Je ne connaissais rien de rien de la culture de travail. Je craignais l’inconnu; non seulement j’étais une nouvelle arrivante, mais je n’avais pas mis les pieds dans un bureau depuis plus de dix ans. Je m’étais jusque-là concentrée sur mes enfants, ce qui fait que mes interactions se résumaient pour l’essentiel à des discussions avec d’autres familles au parc ou à la piscine. Mais j’avais confiance en mes compétences comptables. Je suivais alors un programme CMA pour les professionnels formés à l’étranger, et je prenais quelques contrats de tenue de comptes et de conseil pour gagner en expérience au Canada. N’empêche, j’avais besoin qu’on me guide dans le dédale de conventions en usage sur le marché du travail. Qu’est-ce qui est considéré comme une tenue professionnelle acceptable? Comment trouver un emploi et aborder une entrevue? Jusqu’aux menus détails, je me questionnais. Quelle fermeté doit avoir une poignée de main? Pendant combien de temps maintenir le contact visuel en réunion?
Comment avez-vous surmonté cet obstacle?
J’ai posé toutes ces questions, et bien d’autres, à des professionnelles de ma région. Je voulais en apprendre plus sur l’étiquette au travail, et savoir comment les autres mères réussissaient à équilibrer travail et famille. Un jour, j’ai pris contact avec la vice-présidente du Bow Valley College, sans trop d’attentes. À ma grande surprise, elle était plus que ravie de m’aider. Elle a insisté sur l’importance d’une bonne organisation pour éviter que la vie privée ne déborde sur la vie professionnelle. (Elle m’a même recommandé des tenues sans repassage!) Mais ce que j’ai surtout retenu de nos échanges, c’est qu’il ne faut pas avoir peur de demander de l’accompagnement professionnel, parce qu’il y a fort à parier qu’on vous en offrira volontiers.
Pourquoi avoir choisi de devenir accompagnatrice à la réussite?

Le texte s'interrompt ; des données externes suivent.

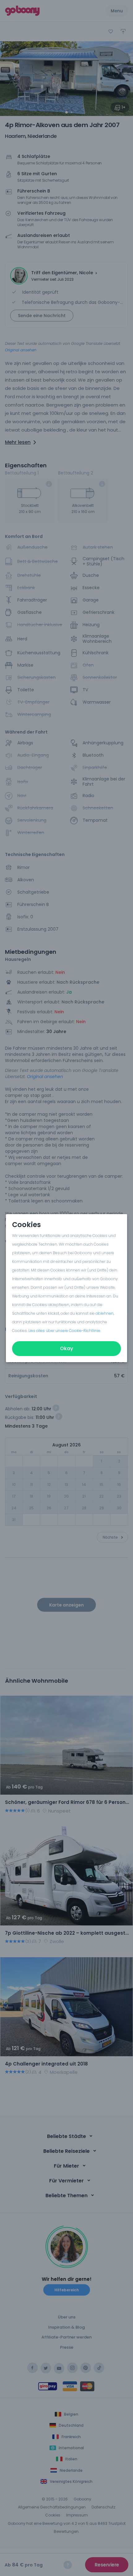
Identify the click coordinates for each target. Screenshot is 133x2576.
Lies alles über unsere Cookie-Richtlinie (64, 1330)
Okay (66, 1348)
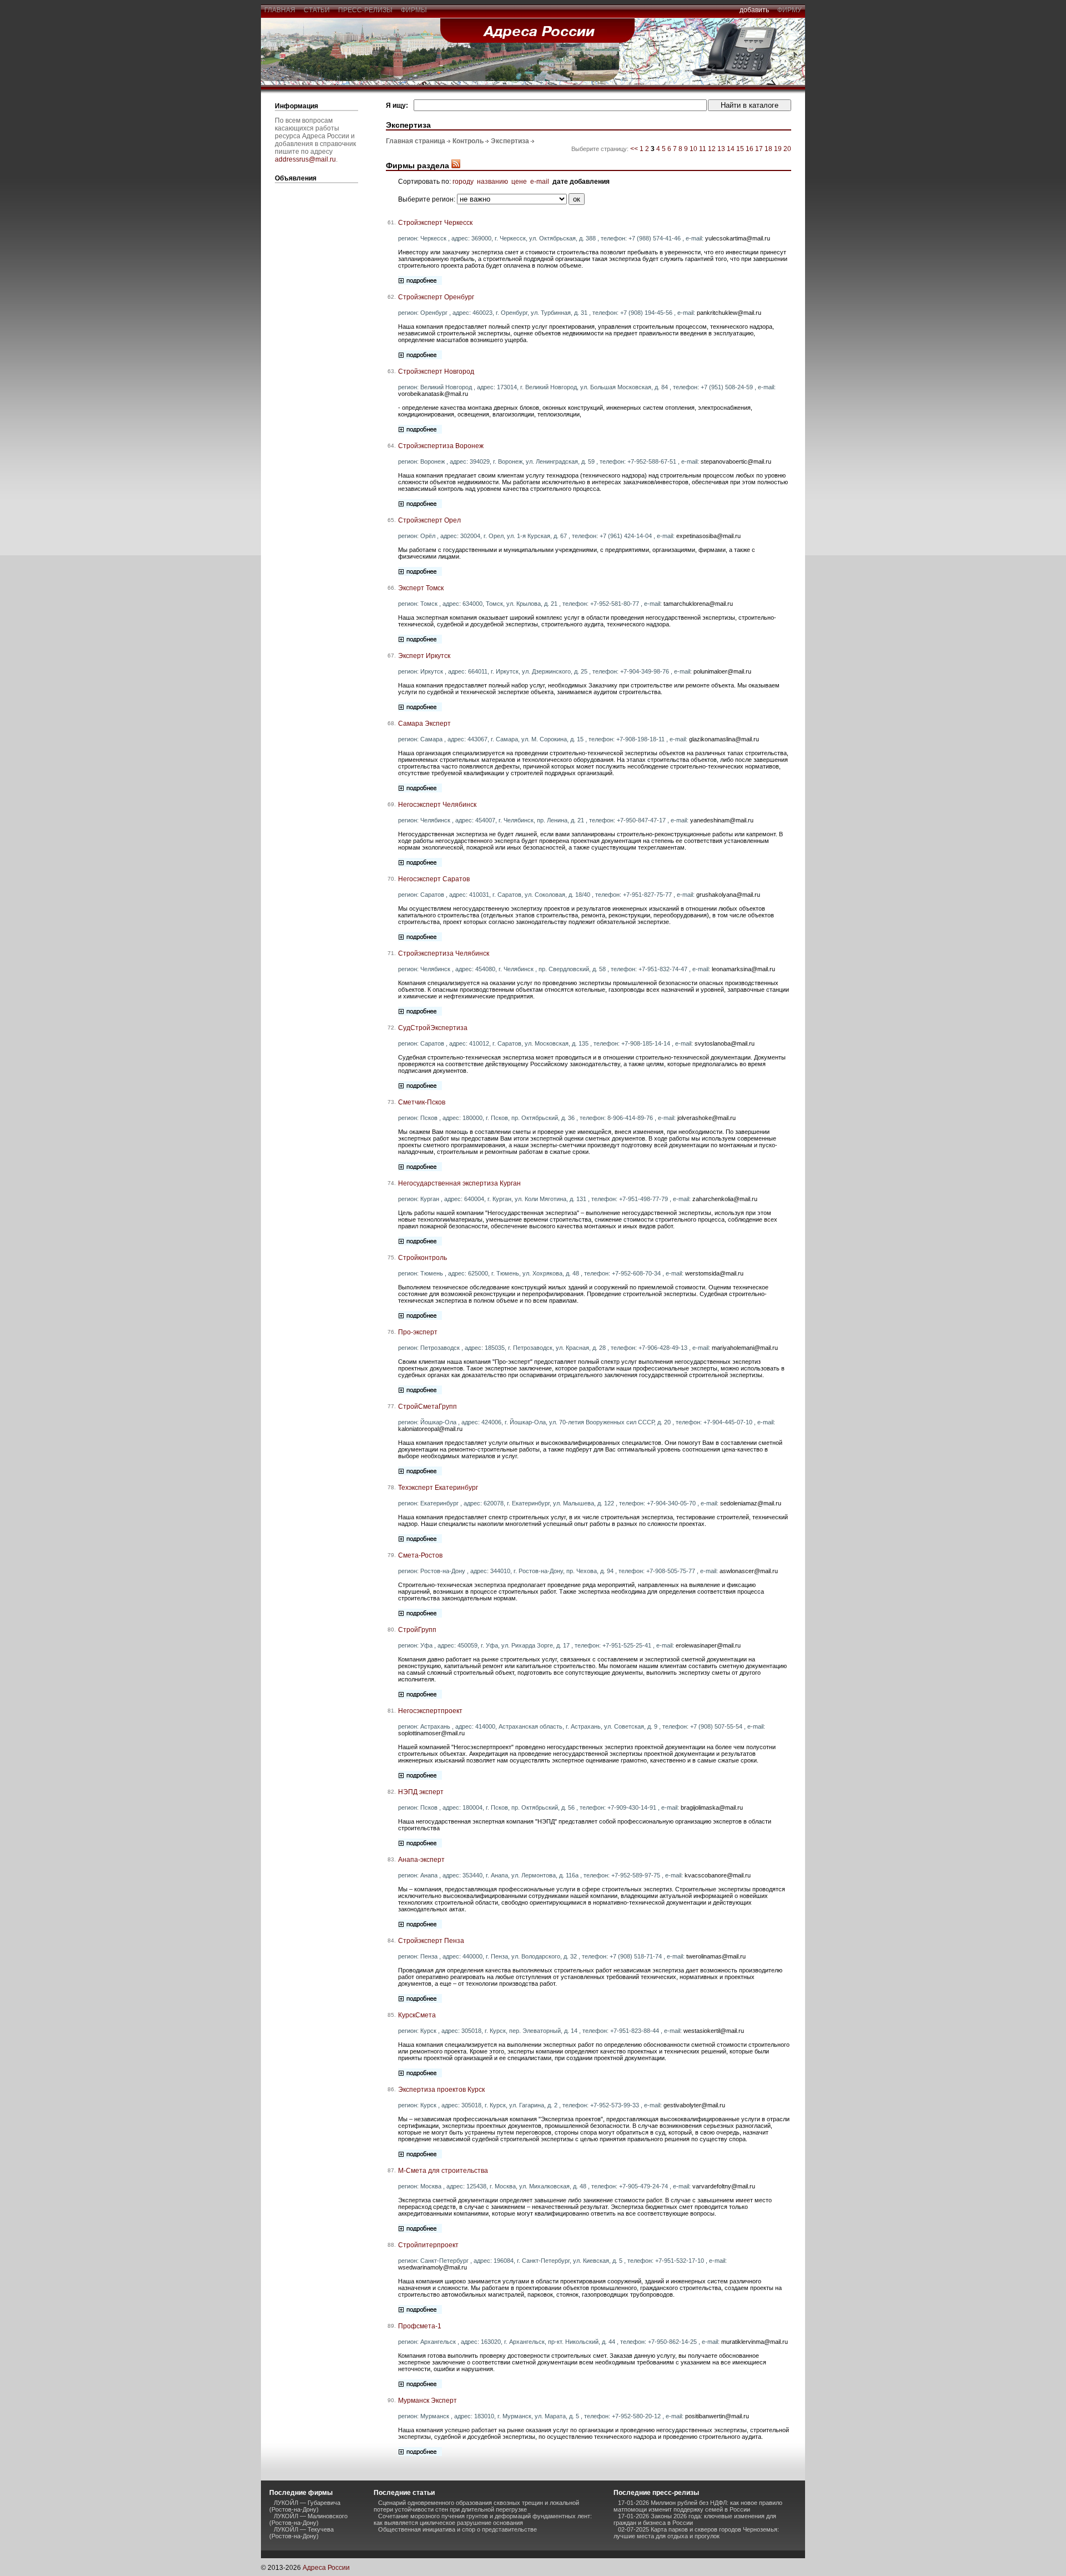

Quelques mois avant de devenir CMA, j’ai décroché le poste d’analyste financière au Bow Valley College, où travaillait ma première mentore. Je faisais partie du service des finances, mais j’avais soif d’élargir mes horizons. Un jour, j’ai accepté d’aider un collègue des services aux étudiants pour un projet d’envergure, et je suis restée dans l’équipe par la suite. J’aidais les étudiants à déterminer leurs objectifs de carrière et à se doter d’un plan pour les atteindre. Je reconnaissais dans leurs embûches celles-là mêmes qu’avaient rencontrées plusieurs immigrantes que j’avais côtoyées durant mon parcours CMA. Des femmes qui venaient ici pour démarrer leur entreprise ou pour gravir les échelons, mais qui, une fois installées, peinaient à y arriver.
M’ayant bâti une nouvelle vie deux fois plutôt qu’une – d’abord comme mère en Italie, puis comme CPA au Canada –, j’ai compris que je pouvais aider les autres à réaliser tout leur potentiel. Que ce soit avec mes propres enfants, des étudiants ou des immigrantes et des femmes des collectivités autochtones, noires et de couleur, j’étais douée pour pousser au dépassement. Fin 2021, j’ai décidé de concrétiser ma passion en fondant mon entreprise d’accompagnement à la réussite. Elle se nomme Yes2Amazing parce que j’ai la conviction que pour exceller, il faut d’abord dire oui aux occasions formidables et stimulantes qui se présentent!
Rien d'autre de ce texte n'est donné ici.